Debugging cuda runtime error, device-side assert triggered

(Malcolm McLean) #1

…and others such as
RuntimeError: reduce failed to synchronize: device-side assert triggered

The error message is non-specific, and the stack dump shows the wrong spot.

Answer: Convert model and data to cpu and rerun. This can be done by removing .cuda() from the model and adding .cpu() to the data. The error will then be shown at the offending line and the error message will become more specific, such as

RuntimeError: Assertion "x >= 0. && x <= 1." failed. input value should be between 0~1, but got -1.058900 at /opt/conda/conda-bld/pytorch-nightly_1554613755097/work/aten/src/THNN/generic/BCECriterion.c:62

You will need to restart the Jupyter kernel to clear the error from CUDA.
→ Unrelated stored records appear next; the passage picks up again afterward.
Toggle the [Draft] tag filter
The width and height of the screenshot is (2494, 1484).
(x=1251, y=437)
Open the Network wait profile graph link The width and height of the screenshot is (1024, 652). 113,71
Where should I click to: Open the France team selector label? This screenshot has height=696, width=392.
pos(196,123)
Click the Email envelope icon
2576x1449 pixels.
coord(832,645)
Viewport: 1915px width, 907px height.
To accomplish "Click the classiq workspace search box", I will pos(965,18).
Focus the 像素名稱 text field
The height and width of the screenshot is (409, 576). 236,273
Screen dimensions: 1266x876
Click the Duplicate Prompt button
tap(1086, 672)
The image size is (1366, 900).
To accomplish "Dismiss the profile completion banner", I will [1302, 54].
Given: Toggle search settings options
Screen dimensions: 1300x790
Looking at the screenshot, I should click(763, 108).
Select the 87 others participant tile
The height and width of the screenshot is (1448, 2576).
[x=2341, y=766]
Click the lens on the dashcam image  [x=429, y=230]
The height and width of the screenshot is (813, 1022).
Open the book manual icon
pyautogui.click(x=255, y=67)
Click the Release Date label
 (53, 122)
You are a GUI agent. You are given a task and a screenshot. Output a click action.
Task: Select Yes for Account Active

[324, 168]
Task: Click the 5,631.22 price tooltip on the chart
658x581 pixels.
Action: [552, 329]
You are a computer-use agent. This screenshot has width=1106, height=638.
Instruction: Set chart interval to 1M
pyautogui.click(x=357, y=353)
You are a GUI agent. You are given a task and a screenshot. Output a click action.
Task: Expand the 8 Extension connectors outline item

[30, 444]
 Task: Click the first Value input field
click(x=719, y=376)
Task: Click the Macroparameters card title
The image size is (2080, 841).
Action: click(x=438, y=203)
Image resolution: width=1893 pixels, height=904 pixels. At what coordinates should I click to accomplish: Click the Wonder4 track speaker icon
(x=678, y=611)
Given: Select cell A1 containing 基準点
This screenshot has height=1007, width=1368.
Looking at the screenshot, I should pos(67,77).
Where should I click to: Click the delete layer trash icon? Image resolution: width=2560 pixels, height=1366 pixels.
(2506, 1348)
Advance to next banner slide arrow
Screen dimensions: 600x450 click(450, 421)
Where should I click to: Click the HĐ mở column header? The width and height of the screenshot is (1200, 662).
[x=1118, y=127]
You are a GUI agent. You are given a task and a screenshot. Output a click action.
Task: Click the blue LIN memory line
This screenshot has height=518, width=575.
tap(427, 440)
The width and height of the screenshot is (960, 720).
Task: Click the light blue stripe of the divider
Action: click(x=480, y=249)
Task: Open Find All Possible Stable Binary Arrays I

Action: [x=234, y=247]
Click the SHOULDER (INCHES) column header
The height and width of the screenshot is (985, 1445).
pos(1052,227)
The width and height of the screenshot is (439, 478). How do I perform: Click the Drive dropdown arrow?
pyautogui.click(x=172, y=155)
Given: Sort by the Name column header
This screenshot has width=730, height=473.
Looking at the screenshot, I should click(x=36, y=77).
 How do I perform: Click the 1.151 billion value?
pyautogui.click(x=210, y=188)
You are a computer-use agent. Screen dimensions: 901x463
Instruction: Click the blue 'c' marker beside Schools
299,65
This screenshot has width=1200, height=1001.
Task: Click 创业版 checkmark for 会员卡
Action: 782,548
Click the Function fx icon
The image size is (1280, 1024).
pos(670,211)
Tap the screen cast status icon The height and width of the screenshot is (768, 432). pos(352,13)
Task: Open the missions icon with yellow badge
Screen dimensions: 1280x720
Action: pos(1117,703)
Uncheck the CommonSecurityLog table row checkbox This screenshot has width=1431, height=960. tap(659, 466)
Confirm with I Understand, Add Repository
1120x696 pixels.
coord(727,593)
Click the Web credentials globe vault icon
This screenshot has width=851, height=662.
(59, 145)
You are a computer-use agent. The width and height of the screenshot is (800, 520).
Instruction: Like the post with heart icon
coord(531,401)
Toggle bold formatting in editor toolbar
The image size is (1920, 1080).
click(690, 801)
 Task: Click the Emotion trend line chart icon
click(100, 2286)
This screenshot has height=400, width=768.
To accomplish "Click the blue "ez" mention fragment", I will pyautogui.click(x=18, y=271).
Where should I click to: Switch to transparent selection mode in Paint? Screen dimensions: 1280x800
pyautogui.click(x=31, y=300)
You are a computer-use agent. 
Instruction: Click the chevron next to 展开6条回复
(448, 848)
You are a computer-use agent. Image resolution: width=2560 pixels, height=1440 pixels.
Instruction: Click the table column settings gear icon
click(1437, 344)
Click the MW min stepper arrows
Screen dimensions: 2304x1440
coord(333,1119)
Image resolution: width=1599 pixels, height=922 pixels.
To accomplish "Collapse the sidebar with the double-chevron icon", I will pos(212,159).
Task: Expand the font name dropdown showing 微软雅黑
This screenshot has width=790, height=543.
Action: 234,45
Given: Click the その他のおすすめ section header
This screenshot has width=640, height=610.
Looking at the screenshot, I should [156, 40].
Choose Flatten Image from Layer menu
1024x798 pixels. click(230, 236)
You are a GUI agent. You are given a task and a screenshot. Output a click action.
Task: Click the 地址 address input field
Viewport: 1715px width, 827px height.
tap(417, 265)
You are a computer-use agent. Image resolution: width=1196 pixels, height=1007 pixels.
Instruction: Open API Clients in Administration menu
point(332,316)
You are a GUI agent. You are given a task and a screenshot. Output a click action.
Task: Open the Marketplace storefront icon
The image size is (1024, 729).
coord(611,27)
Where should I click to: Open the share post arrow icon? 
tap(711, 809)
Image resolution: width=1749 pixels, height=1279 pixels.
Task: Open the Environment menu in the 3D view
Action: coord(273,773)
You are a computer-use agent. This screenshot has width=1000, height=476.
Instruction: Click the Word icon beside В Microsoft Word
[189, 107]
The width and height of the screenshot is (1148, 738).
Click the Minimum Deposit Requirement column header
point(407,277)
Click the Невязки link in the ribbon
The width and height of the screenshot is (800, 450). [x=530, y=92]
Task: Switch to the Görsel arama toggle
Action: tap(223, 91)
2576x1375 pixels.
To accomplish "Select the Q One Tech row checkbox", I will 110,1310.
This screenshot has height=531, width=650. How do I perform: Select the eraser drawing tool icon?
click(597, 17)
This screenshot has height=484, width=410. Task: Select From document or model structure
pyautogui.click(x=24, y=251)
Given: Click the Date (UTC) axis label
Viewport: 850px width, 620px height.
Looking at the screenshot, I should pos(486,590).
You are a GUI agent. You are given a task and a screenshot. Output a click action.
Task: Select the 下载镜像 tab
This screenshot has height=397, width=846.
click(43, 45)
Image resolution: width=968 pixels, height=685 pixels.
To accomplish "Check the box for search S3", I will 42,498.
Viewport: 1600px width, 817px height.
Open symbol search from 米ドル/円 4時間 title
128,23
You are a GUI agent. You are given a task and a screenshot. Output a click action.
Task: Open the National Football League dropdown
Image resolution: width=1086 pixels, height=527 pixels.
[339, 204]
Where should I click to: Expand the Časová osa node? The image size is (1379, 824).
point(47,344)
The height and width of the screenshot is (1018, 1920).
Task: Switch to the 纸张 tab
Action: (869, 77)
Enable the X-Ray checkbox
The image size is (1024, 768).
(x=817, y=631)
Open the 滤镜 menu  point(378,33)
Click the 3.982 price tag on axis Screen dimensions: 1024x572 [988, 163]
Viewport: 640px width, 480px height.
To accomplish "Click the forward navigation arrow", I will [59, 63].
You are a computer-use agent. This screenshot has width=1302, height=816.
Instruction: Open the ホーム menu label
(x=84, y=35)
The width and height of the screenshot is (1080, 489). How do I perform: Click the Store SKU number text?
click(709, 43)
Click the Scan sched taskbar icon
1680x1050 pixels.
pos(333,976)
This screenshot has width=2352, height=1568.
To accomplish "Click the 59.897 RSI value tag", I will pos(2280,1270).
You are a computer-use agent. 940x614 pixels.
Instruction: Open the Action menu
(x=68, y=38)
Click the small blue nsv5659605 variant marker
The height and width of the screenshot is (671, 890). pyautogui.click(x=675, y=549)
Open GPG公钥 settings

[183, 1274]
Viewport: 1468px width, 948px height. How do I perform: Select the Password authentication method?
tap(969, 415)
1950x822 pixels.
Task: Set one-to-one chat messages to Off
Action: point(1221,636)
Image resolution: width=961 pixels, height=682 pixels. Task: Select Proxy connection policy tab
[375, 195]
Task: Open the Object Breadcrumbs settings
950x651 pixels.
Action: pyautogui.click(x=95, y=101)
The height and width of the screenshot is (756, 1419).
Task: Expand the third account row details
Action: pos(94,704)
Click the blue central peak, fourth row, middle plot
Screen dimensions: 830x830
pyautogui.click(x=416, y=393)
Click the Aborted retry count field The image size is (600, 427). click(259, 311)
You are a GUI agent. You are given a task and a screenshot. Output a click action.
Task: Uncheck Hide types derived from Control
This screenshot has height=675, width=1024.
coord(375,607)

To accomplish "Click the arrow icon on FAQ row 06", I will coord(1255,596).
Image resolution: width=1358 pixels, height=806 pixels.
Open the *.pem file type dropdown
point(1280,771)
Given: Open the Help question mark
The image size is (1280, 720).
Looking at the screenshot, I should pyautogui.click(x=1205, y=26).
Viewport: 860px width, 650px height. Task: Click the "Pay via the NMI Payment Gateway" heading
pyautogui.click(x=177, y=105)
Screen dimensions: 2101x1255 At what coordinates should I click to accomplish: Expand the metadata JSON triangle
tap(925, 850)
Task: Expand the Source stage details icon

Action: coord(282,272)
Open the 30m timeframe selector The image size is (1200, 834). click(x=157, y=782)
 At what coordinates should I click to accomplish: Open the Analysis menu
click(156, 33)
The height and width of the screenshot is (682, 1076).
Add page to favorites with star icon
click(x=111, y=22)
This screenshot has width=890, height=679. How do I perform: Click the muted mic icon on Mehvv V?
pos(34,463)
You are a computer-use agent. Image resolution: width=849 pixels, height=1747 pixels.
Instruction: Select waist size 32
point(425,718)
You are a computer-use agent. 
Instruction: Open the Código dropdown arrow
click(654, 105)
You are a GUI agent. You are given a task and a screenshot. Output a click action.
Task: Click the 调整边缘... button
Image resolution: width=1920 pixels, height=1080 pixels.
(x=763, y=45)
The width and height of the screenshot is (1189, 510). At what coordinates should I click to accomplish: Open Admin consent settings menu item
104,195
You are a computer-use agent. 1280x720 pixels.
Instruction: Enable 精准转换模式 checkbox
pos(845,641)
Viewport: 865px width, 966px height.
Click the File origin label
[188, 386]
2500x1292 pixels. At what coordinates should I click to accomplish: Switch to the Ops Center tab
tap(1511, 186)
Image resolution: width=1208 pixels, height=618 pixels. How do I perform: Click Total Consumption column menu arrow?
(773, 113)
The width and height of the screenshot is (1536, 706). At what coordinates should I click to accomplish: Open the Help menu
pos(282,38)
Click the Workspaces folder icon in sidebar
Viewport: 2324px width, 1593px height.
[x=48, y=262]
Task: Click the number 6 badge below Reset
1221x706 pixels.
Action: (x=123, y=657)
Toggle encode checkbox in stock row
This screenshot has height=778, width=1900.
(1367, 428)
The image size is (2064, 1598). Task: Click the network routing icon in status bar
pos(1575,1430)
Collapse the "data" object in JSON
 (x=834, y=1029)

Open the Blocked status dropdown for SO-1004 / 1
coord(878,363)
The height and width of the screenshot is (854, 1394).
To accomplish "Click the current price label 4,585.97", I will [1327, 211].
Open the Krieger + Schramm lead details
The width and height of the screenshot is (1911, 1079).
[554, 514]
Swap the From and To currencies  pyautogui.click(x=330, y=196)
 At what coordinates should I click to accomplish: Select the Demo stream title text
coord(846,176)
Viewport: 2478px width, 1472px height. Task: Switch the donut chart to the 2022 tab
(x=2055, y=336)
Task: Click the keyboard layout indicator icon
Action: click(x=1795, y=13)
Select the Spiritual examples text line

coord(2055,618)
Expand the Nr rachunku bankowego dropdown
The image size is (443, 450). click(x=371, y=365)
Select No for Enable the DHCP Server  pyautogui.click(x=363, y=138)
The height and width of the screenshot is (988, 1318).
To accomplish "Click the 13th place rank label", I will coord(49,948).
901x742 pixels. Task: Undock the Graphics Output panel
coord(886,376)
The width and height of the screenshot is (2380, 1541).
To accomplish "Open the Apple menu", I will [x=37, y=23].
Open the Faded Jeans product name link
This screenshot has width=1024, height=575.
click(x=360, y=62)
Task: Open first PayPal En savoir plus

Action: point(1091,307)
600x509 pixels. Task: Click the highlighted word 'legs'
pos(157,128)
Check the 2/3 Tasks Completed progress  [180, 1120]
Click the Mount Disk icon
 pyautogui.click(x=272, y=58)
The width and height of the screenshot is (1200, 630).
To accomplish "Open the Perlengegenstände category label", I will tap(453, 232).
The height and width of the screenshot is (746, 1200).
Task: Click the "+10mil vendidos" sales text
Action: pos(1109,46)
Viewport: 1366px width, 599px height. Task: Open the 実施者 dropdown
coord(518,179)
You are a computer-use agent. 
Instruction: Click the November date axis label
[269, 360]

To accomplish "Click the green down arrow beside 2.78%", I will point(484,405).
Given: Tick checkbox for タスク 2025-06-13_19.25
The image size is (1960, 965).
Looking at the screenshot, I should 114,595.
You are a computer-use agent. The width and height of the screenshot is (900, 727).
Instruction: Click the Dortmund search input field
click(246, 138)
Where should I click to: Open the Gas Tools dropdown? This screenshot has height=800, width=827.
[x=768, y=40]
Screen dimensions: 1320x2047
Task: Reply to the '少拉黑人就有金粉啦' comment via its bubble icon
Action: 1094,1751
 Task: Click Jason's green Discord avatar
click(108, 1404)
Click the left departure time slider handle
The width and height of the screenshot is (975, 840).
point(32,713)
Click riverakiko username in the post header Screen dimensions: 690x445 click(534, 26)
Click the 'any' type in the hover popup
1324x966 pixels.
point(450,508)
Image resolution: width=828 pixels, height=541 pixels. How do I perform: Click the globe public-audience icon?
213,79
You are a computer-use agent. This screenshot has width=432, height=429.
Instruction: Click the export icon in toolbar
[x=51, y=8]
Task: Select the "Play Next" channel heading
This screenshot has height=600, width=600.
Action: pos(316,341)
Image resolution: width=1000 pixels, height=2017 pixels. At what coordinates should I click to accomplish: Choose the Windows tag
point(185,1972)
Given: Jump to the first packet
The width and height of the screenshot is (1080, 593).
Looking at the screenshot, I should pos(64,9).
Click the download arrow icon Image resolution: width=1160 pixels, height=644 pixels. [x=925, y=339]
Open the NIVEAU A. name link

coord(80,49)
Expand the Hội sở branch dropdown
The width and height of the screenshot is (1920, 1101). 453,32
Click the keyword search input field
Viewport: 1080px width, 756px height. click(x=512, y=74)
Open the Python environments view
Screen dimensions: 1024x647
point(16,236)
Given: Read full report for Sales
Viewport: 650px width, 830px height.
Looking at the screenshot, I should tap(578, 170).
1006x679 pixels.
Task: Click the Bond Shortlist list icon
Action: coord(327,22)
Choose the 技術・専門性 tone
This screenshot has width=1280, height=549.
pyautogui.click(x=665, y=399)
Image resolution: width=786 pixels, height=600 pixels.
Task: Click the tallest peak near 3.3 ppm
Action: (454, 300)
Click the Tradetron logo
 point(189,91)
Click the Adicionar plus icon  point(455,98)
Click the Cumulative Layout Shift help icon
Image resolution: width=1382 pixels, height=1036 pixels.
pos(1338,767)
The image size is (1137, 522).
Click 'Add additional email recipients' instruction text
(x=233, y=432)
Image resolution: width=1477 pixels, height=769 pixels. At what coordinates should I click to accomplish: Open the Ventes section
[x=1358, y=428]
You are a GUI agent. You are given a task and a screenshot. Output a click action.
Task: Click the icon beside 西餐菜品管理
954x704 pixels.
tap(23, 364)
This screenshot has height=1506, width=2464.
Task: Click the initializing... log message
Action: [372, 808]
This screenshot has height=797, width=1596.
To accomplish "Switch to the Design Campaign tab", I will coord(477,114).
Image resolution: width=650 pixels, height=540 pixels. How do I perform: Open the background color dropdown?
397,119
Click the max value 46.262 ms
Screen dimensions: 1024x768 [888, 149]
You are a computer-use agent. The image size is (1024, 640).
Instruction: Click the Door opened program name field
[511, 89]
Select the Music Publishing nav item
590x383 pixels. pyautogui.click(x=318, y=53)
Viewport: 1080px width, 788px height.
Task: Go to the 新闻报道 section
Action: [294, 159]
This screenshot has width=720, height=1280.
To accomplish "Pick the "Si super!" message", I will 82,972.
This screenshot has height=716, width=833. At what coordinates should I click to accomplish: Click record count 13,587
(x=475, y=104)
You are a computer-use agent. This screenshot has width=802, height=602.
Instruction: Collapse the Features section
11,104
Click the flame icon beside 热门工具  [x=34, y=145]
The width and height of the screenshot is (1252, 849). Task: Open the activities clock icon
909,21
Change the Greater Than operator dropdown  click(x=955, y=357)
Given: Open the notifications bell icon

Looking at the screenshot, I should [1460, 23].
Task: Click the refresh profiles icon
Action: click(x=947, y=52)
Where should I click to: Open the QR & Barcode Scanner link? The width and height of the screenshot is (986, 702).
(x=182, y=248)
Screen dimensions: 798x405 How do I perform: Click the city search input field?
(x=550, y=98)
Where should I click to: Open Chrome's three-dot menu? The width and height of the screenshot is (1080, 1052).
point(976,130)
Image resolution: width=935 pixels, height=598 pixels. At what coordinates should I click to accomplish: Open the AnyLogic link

Alternatively, you can add
os.environ['CUDA_LAUNCH_BLOCKING'] = "1"

as the first line of the notebook and restart the kernel. I have not tested this second method.

These answers have been discovered and rediscovered many times in the forums. Also, see…

Here they are in one spot, and hopefully findable by forum search.

The issue is that Python calls into C code which invokes the GPU asynchonously. When the GPU hits an error, the CPU execution point could be far away from the line that initiated the error. Plus, the error messages returned by the C module tend to be uninformative, since it can’t tell exactly what went wrong in the GPU.